# Calculus of Backpropagation

Lets start with an extreamly simple network. Each layer has just one neuron in it.
This particular network is determined by 3 weigths and 3 biases, and our goal is to 
understand how sensitive the Cost Function is to these variables.

$$ C(w_1, b_1, w_2, b_2, w_3, b_3) $$

Lets label the activation of the neurons as:

$ a^{(L-3)} \to a^{(L-2)} \to a^{(L-1)} \to a^{(L)} \to y $

where $ y $ is the desired output:

![extreamly simple nn](img/extreamly_simple_nn.jpg)

So the cost of this simple network for a single training example is:

$ C_0(\dots) = (a^{L} - y)^2 $

where:

$ a^{(L)} = \sigma(z^{(L)}) $

$ z^{(L)} = w^{(L)}a^{(L-1)}+b^{(L)} $

All of these are numbers and we can think of them as each having it own number line.
Our first goal is to understand how sensitive is the Cost Function to small changes
in $ w^{(L)} $. In other words what is the derivative of C with respect to $ w^{(L)} $.

$$ \frac{\partial C}{\partial w^{(L)}} $$

Think of the $ \partial w^{(L)} $ term as a tiny nudge to $ w^{(L)} $, like a change of 0.01.
And the $ \partial C $ term is the resulting nudge to the cost. What we want is their ratio.
Conceptually this tiny nudge to $ w^{(L)} $ causes nudge to $ z^{(L)} $, which in term causes
some nudge to $ a^{(L)} $, which directly influences the cost. Multipling together those
3 ratios gives us the sensitivity of $ C $ to small changes in $ w^{(L)} $.

![chain rule](img/chain_rule.jpg)

Now we have to find the derivatives for each.
Derivative of:

$ C_0 = (a^{(L)} - y)^{2} $

is:

$ \frac{\partial C}{\partial a^{(L)}} = 2(a^{(L)} - y) \frac{\partial C}{\partial a^{(L)}} [a^{(L)} - y] = 2(a^{(L)} - y) $

This means that its size is proportional to the difference between the network's output and the
thing we want it to be ($ y $).
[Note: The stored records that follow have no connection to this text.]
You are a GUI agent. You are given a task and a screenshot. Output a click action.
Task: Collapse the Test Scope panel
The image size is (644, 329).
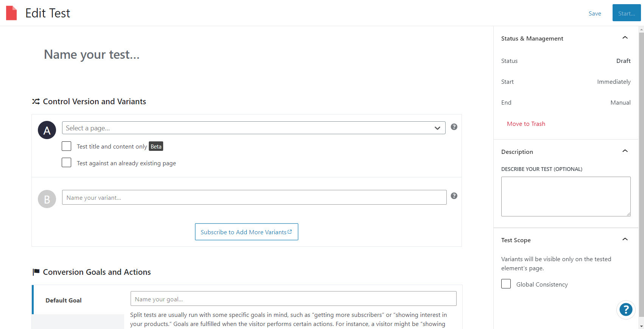pyautogui.click(x=625, y=239)
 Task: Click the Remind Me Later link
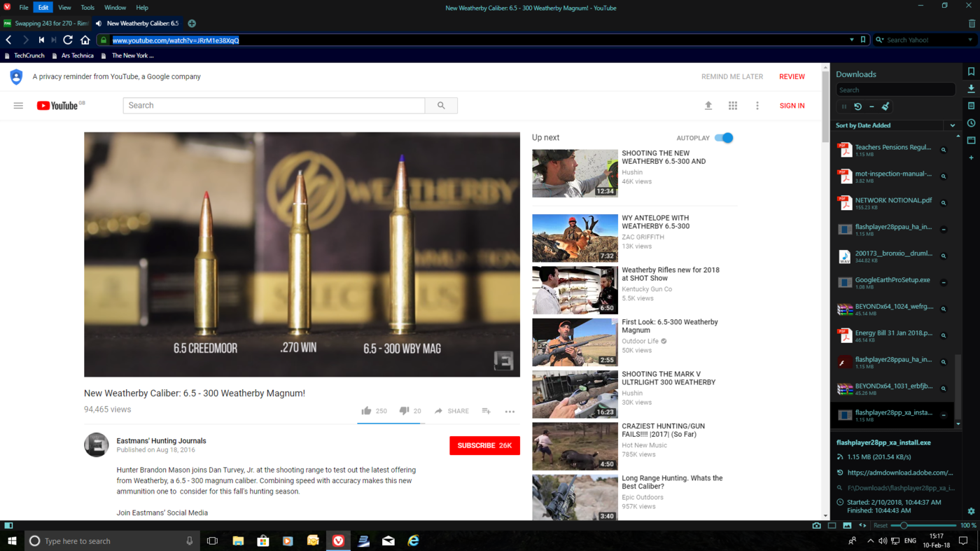tap(732, 77)

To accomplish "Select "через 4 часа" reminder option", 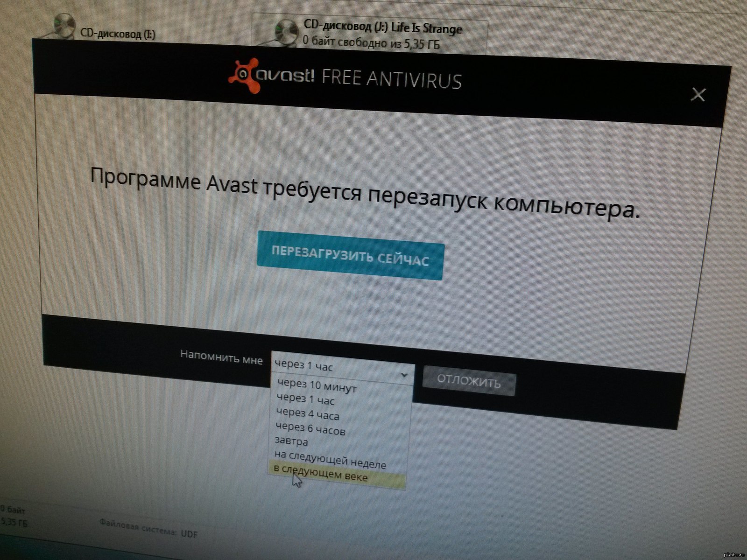I will coord(308,414).
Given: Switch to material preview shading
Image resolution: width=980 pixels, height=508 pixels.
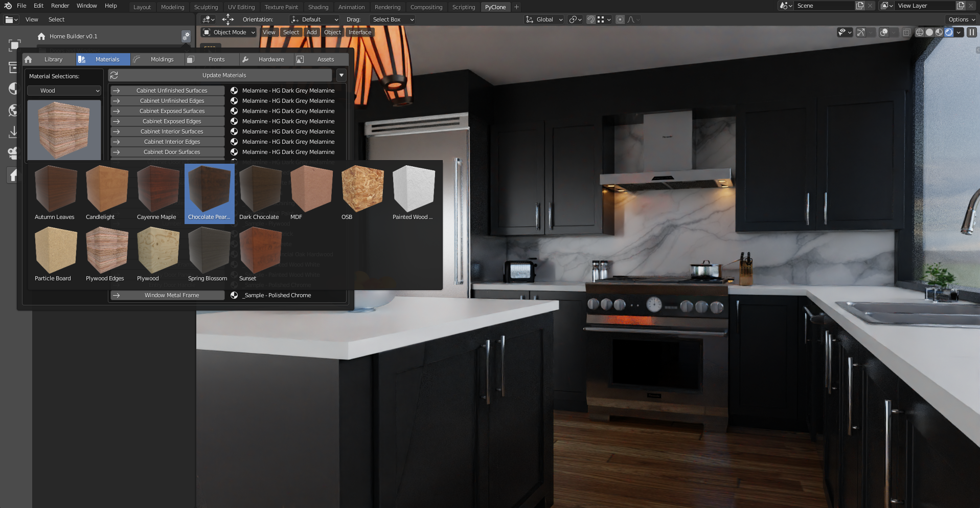Looking at the screenshot, I should (x=939, y=32).
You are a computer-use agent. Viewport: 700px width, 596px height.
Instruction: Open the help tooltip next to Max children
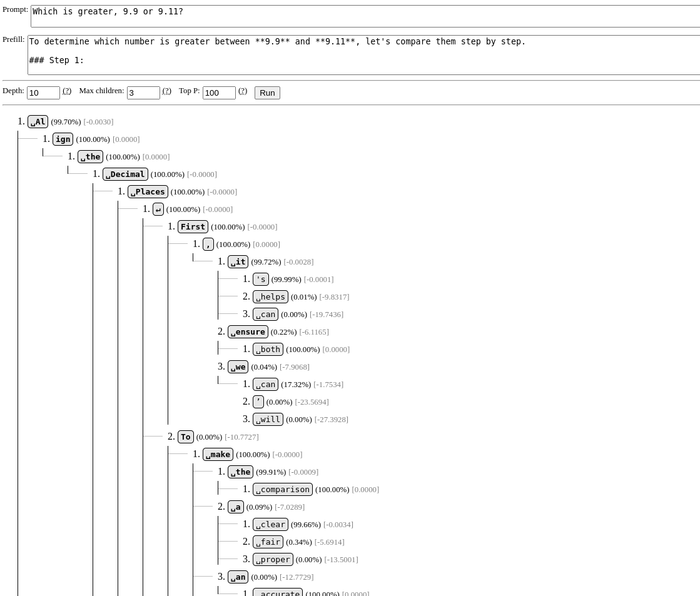tap(167, 91)
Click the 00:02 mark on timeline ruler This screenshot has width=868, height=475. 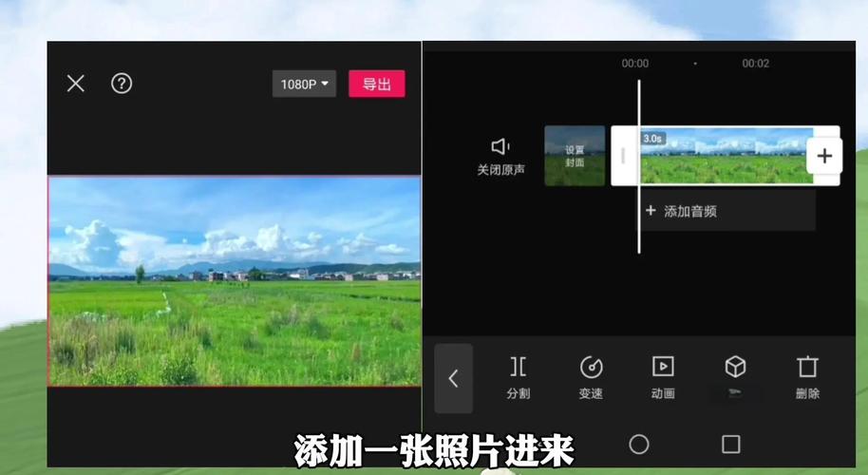point(756,64)
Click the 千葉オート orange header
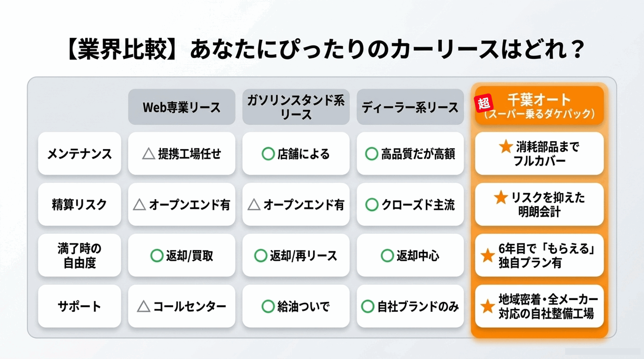 [539, 106]
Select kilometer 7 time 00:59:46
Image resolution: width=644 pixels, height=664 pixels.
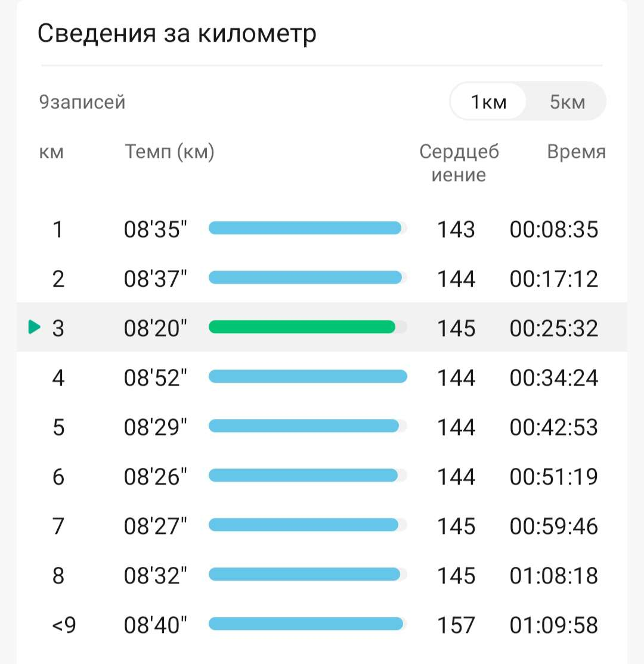[553, 526]
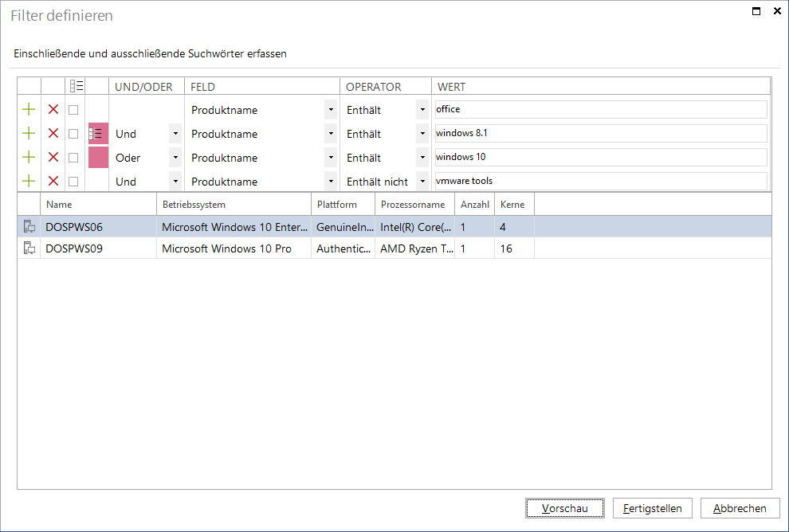Remove the 'vmware tools' filter row
This screenshot has width=789, height=532.
tap(53, 181)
So if that output was very different, even slight changes stand
to have big impact on the Cost Function.

Derivative of:

$$ a^{(L)} = \sigma(z^{(L)}) $$

For simplicity we assume the activation function is a sigmoid function, but as well it may be a
different function for example a ReLU and than the dervation is specific to the derivative of
that activation function:

$$ \frac{\partial a^{(L)}}{\partial z^{(L)}} = \sigma'(z^{(L)}) = \frac{e^{-x}}{1 - e^{-z^{(L)}}} $$

Derivative of:

$$ z^{(L)} = b^{(L)} + a^{(L-1)}w^{(L)} $$

is just:

$$ \frac{\partial z^{(L)}}{\partial w^{(L)}} = a^{(L-1)} $$

Note that when we put it all together we get just the derivative with respect to $ w^{(L)} $
only of the cost for a specific training example:

$$ \frac{\partial C_0}{\partial w^{(L)}} = \frac{\partial z^{(L)}}{\partial w^{(L)}} \frac{\partial a^{(L)}}{\partial z^{(L)}} \frac{\partial C}{\partial a^{(L)}} = a^{(L-1)} \sigma'(z^{(L)}) 2(a^{(L)} - y) $$

Since the whole Cost Function envolves averaging together all costs across many training examples,
its derivative requires avaraging this expression that we found over all training examples.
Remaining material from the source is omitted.